### EXERCISE AIM:
Working through the data below, reproduce word for word the line with "The width and" and every line after it, both ends included, and omit the pictures.
(RAW DATA Opens)
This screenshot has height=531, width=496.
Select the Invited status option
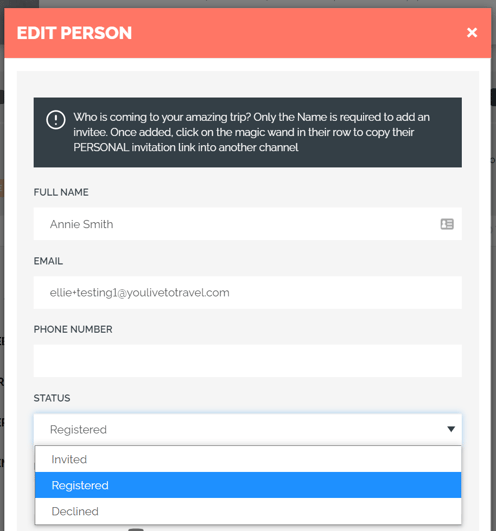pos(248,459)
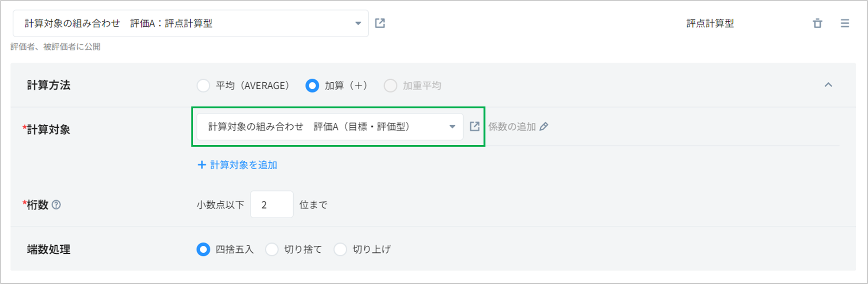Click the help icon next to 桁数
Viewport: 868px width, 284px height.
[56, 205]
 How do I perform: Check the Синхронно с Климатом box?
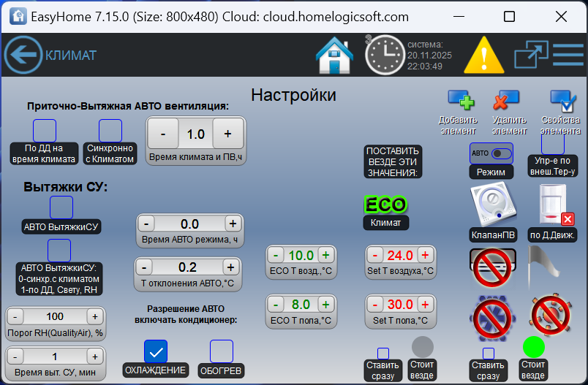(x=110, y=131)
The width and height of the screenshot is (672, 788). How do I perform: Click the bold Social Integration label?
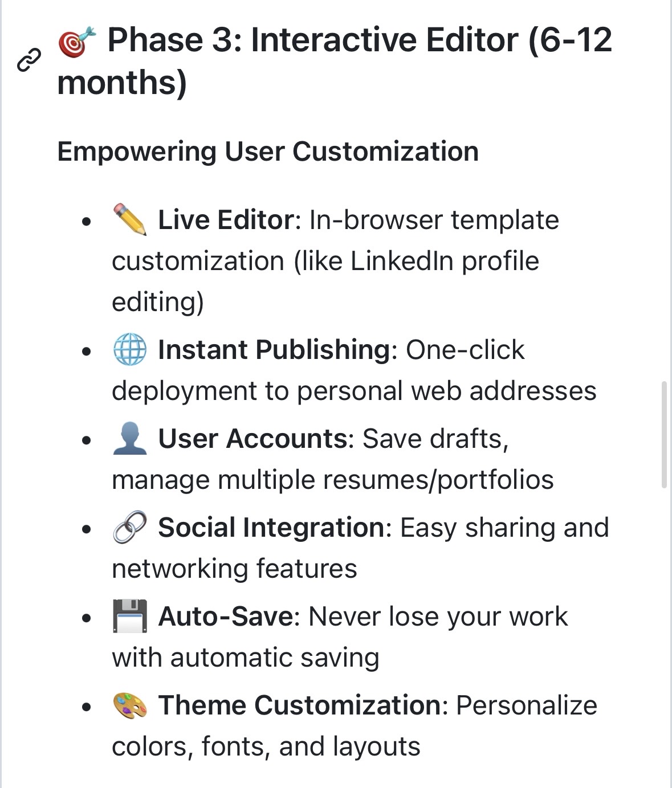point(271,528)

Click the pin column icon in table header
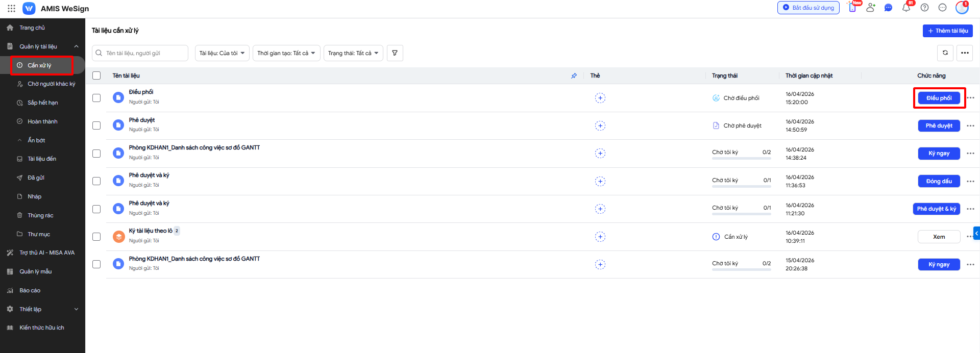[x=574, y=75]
(RAW DATA Closes)
### SOLUTION FOR THIS TASK:
The width and height of the screenshot is (672, 788). How do I perform: Click the bold Social Integration label?
point(271,528)

Click the pin column icon in table header
[x=574, y=75]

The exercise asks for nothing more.